If there is one thing that is important to evaluate when looking at your business, it’s judging how much your business is worth. From garnering investors to getting insurance to selling your business down the line, it is vital to consistently monitor the health of your business based on its valuation.
Often times in personal and professional realms, people do not know the worth of what they have. From priceless paintings bought at yard sales to the recent over-valuation of many, many startup companies which are now struggling, knowing the true worth of the business you’ve built is a key component to keeping it thriving.
There are several ways you can determine that value of your business, and there are accountants and professional business valuation experts that can walk you through the process. But before you start paying a professional, it’s important to have an understanding and a baseline that you have determined on your own.
Discounted cash flow is the best method of valuation, and the most often used to come up with the “fair value” for a company. To describe it as simply as possible, because it is a deeply complex system, discounted cash flow tries to determine the value of a company right now, today, based on projections of how much money it is going to make in the future. This method of analysis says that a company is worth all of the cash that may be made for investors or owners in the future. The reason for the word “discounted” in this method is the belief that cash in the future is less valuable than cash in your pocket, right now.
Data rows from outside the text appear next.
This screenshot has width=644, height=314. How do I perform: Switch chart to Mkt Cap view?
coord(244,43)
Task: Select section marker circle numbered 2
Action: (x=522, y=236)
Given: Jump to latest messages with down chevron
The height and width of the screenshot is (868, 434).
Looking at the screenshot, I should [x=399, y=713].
From Investopedia: “For example, let’s say someone asked you to choose between receiving $100 today and receiving $100 in a year. Chances are you would take the money today, knowing that you could invest that $100 now and have more than $100 in a year’s time. If you turn that thinking on its head, you are saying that the amount that you’d have in one year is worth $100 dollars today – or the discounted value is $100. Make the same calculation for all the cash you expect a company to produce in the future and you have a good measure of the company’s value.”
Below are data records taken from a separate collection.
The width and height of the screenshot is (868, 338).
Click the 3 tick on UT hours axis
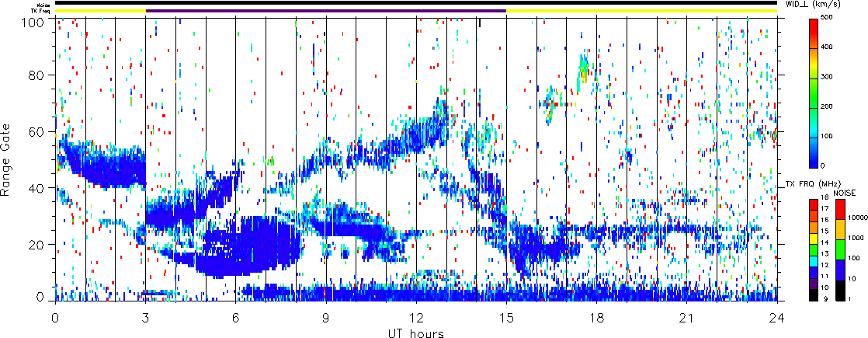(145, 319)
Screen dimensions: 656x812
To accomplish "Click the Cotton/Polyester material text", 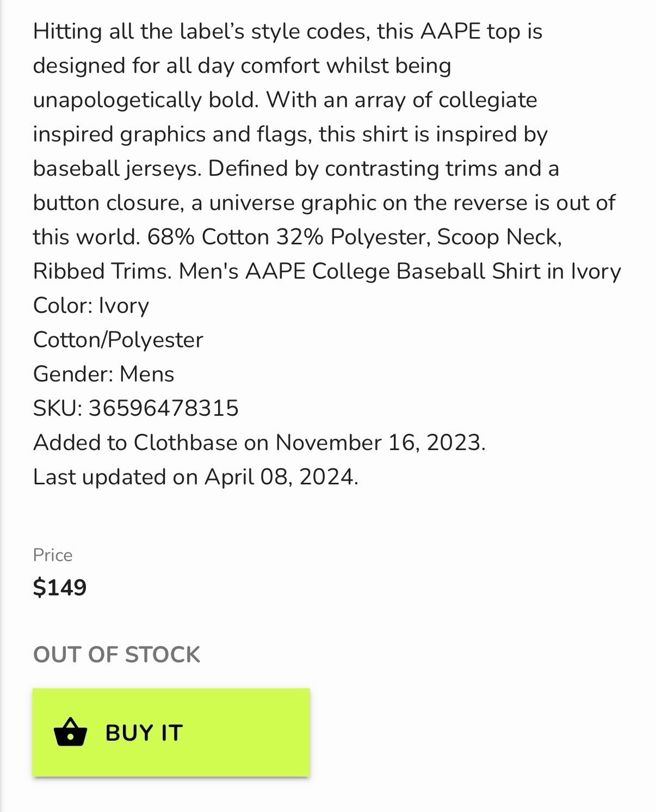I will 117,340.
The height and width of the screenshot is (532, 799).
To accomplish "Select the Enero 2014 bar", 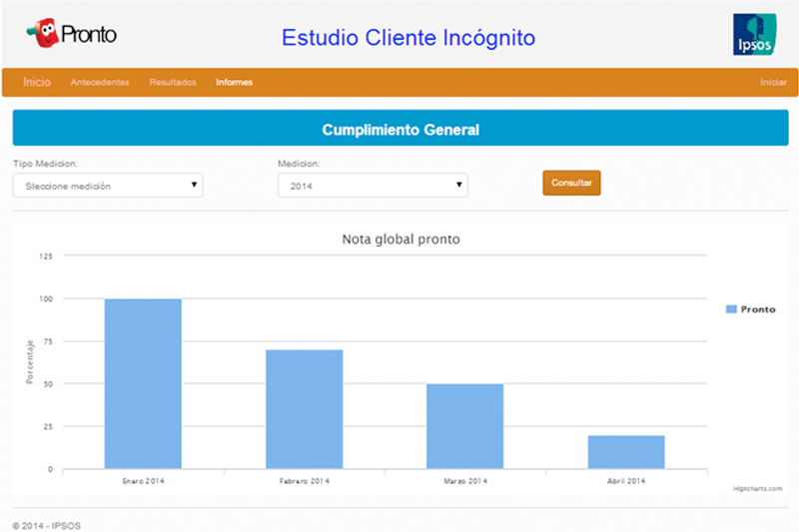I will 143,383.
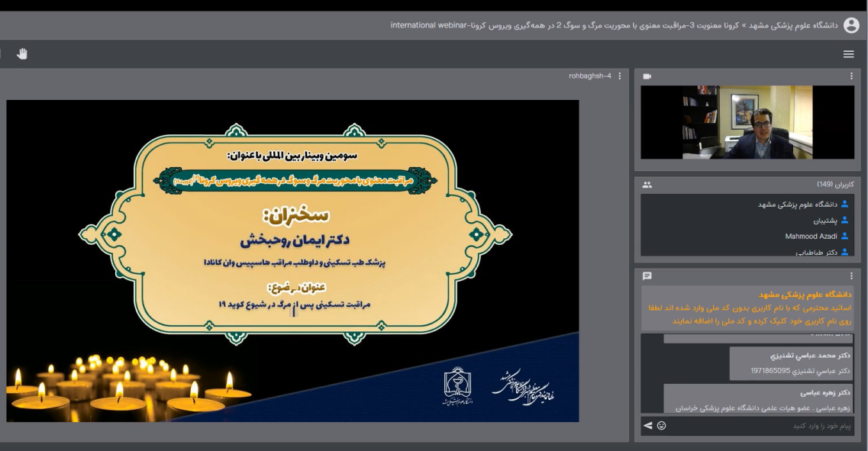Send the chat message with arrow icon
This screenshot has width=868, height=451.
(x=648, y=425)
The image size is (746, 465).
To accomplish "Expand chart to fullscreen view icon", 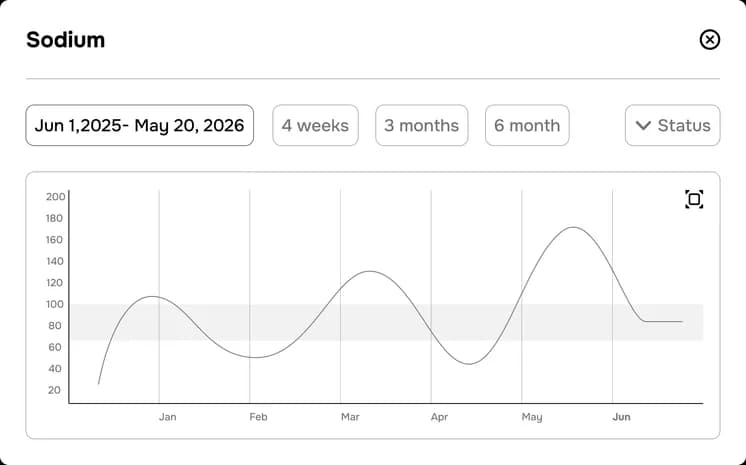I will (694, 199).
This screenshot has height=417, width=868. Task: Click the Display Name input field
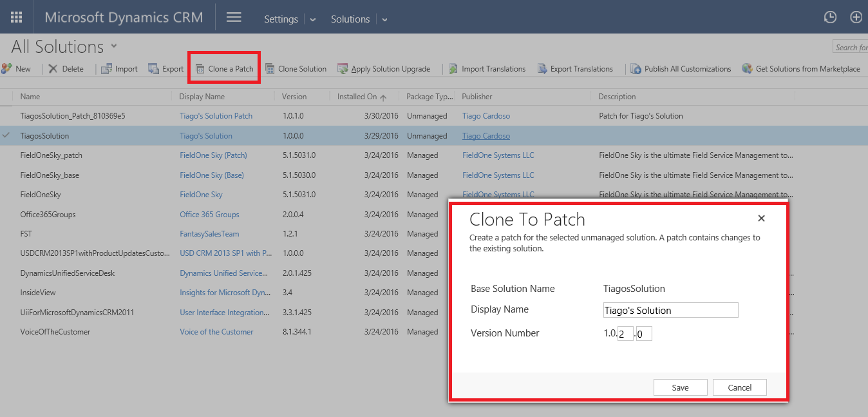click(670, 310)
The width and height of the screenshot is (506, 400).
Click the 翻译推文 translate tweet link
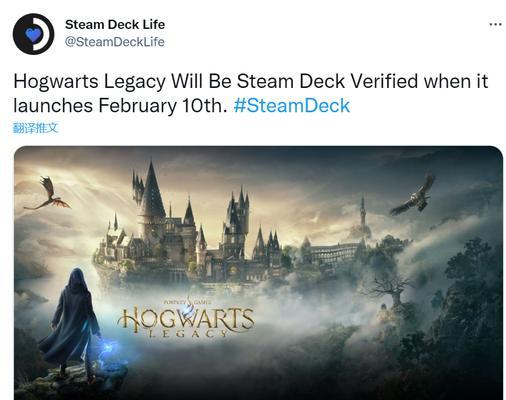(x=35, y=128)
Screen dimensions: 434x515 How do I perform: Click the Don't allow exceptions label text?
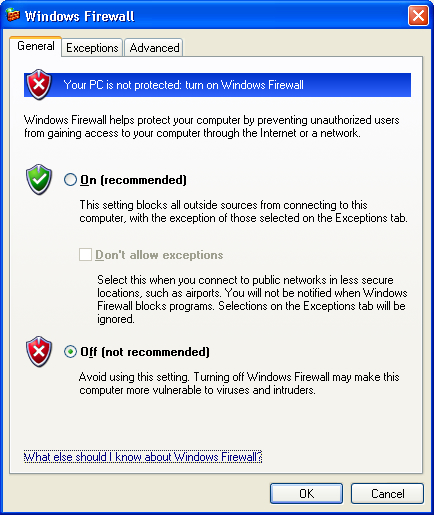pos(159,255)
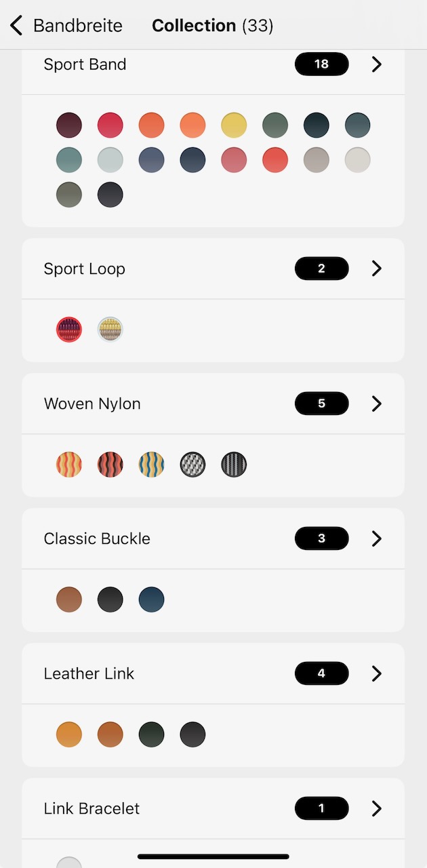Pick the dark green Leather Link swatch
This screenshot has height=868, width=427.
point(151,734)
This will vary from industry-to-industry, as physician’s offices and accounting firms are often placed at the value of one year of annual revenue, whereas software companies can be valued at up to five times the annual revenue. Banks are valued at up to twenty five times the annual earnings. Since some of this is managed by the market, it is important to do some research to see what your discounted cash flow is compared to the valuation of similar businesses.
You can also use an asset-based approach to value your business, which would look at property, inventory, customer base, cash-on-hand, and the brand that you have built. Putting a dollar number on a brand is difficult, but often can be a big determining value. For example, a corner market bodega with no branding has very little value here, whereas a branded Italian market on the same corner where care has been taken to develop a typeface, logo, decor inside, a well-curated stock of goods (even if they are of the same inventory value of the bodega) that adhere to the brand identity, and a loyal customer base who associate this brand with quality, will have many of the same assets as the bodega grocer with a much higher valuation. Often, assets based accounting of business value is more useful to those that have more assets than revenue (i.e. real estate developers).